Testing similarity between functional genomic annotations
2
2
Entering edit mode
24 months ago
rodd ▴ 150

Hi folks!

I have 1000+ binary vectors of the same length that consist of 0/1 positions corresponding to variants in the human genome and their functional annotation (i.e. transcription factor binding sites, protein-coding regions, methylation sites, etc.). Thus, each vector differs in the order, frequency, and distribution of 0s and 1s. [These correspond to functional genomic annotations of the human genome based on the ENCODE data, the Roadmap epigenomics data, and other studies, downloaded with the Garfield package].

Example vectors (with a length of 40 bases):

Transcription factor 1 binding sites: 1111111111101000000000000000000000000000
Protein coding region:                0000000000000000000000000000001111111111
DNA methylation sites:                1111111111111000000100000000000000000000
H3K36me3 sites:                       0000011100000111100000001011100000000000


My question is: is there a way to calculate the similarity between these vectors? Would this be a simple correlation? Or maybe there is a tool that allows me to do this? I've been stuck on this for a while, and I thought that maybe you guys could share your thoughts, or redirect me to a relevant post?

Many thanks!

P.S.: Garfield calculates the enrichment of these annotations in GWAS results, but not the enrichment of these annotations in other annotations.

1
Entering edit mode
24 months ago

There are plenty of similarity measures for binary vectors. Check for example the R package proxy but there are also others such as Cohen's kappa. Which measure to use depends on what you're going to be doing with it and how you want to treat each bit of information.

0
Entering edit mode
22 months ago
rodd ▴ 150

I am calculating the similarity between long binary vectors (80 million in length) in R by importing my annotations as matrices (with each column corresponding to an annotation, and each row corresponding to the base pair position in the genome [0/1 if the SNP belongs to an annotation or not]). I am then running the cor(mydatamatrix) function, which results in a matrix containing the Pearson's correlation values across every pair of genomic annotations/columns. To obtain P-values of these correlations, I used:

library(qdapTools)
out <- v_outer(mydatamatrix, function(x, y) cor.test(x, y)[["p.value"]])


... and then adjusted the P-values using the Bonferroni method.

I could not use rcorr() from the Hmisc package, or corr.test() from the psych package, as I bumped into errors saying something like "This function is incompatible with large vectors". The package proxy may have been useful for this, but I did not use it because I believe it does not provide P-values.

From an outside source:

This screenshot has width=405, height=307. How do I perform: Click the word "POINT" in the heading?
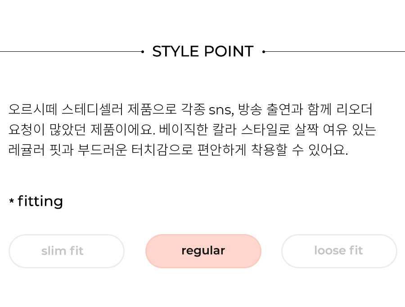point(229,51)
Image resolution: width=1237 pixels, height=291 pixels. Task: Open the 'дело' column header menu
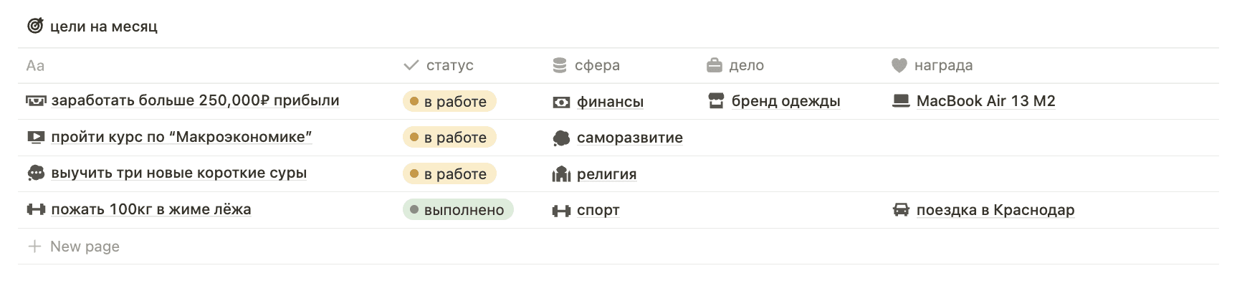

This approach is far from perfect (I could not run all annotations at once because each genomic annotation category was too big and R would run out of memory, even in a cluster), but I am running around 300 annotations of the same category (with 256GB RAM). I know I could have trimmed the bases for linkage disequilibrium, but my approach worked quite nicely, with similar functional annotations (varying just in terms of cell lines studied) clustering together quite significantly, so I am sharing it here in case someone find it useful in the future.